Rowhani's comments come ahead of a meeting in New York later in the month between his foreign minister Mohammad Javad Zarif and EU foreign policy chief Catherine Ashton on restarting negotiations over the Islamic republic's nuclear programme.
"Our government will not give up one iota of its absolute rights" on the nuclear issue, Rowhani said, repeating a mantra frequently used by his predecessor Mahmoud Ahmadinejad.
He also said that following the meeting between Zarif and Ashton, nuclear negotiations "will continue in another place with the 5+1 group," which is made up of the United States, Russia, China, France, Britain and Germany, but gave no further details.
On Friday, after a phone call with Ashton, the P5+1 lead negotiator, Zarif said that Tehran wanted to "remove any ambiguity" about its nuclear work.

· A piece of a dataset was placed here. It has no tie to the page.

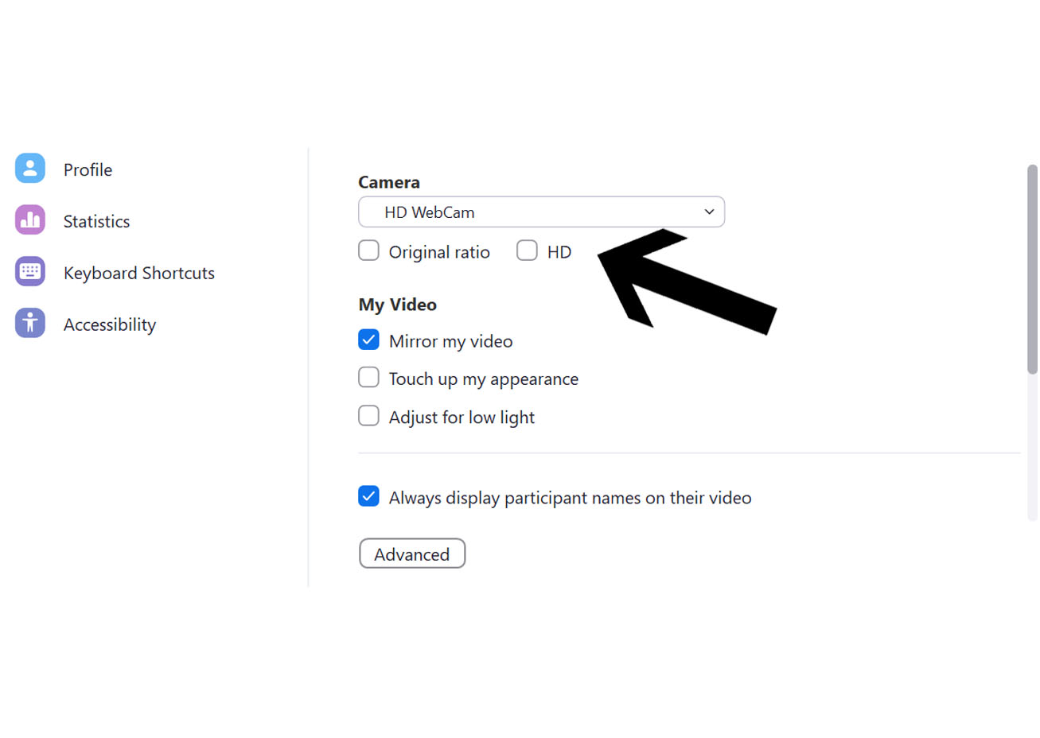Select the Accessibility text entry
The width and height of the screenshot is (1040, 738).
(x=110, y=325)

Rowhani has also appointed a new Iranian envoy to the International Atomic Energy Agency, Reza Najafi, and former foreign minister Ali Akbar Salehi as head of Iran's Atomic Energy Organisation.
Salehi indicated last week that Iran could grant the IAEA greater inspection rights.
Rowhani said soon after his election as president in June that he wanted to hold "serious" talks "without wasting time" on Iran's nuclear file, while maintaining Iran's "undeniable rights" to its nuclear programme.
Ahmadinejad's refusal to make any concessions on the nuclear issue saw the Islamic republic slapped with rounds of international sanctions, which in particular targeted its oil exports and banking transactions.
Oil revenues have halved due to the sanctions, causing the value of the rial to plunge and inflation to soar to above 40 percent.
But Rowhani said that such measures would not make Iran abandon its programme.
"The West must understand that it will not obtain any result by threats and pressure," he said in his speech to the clerics.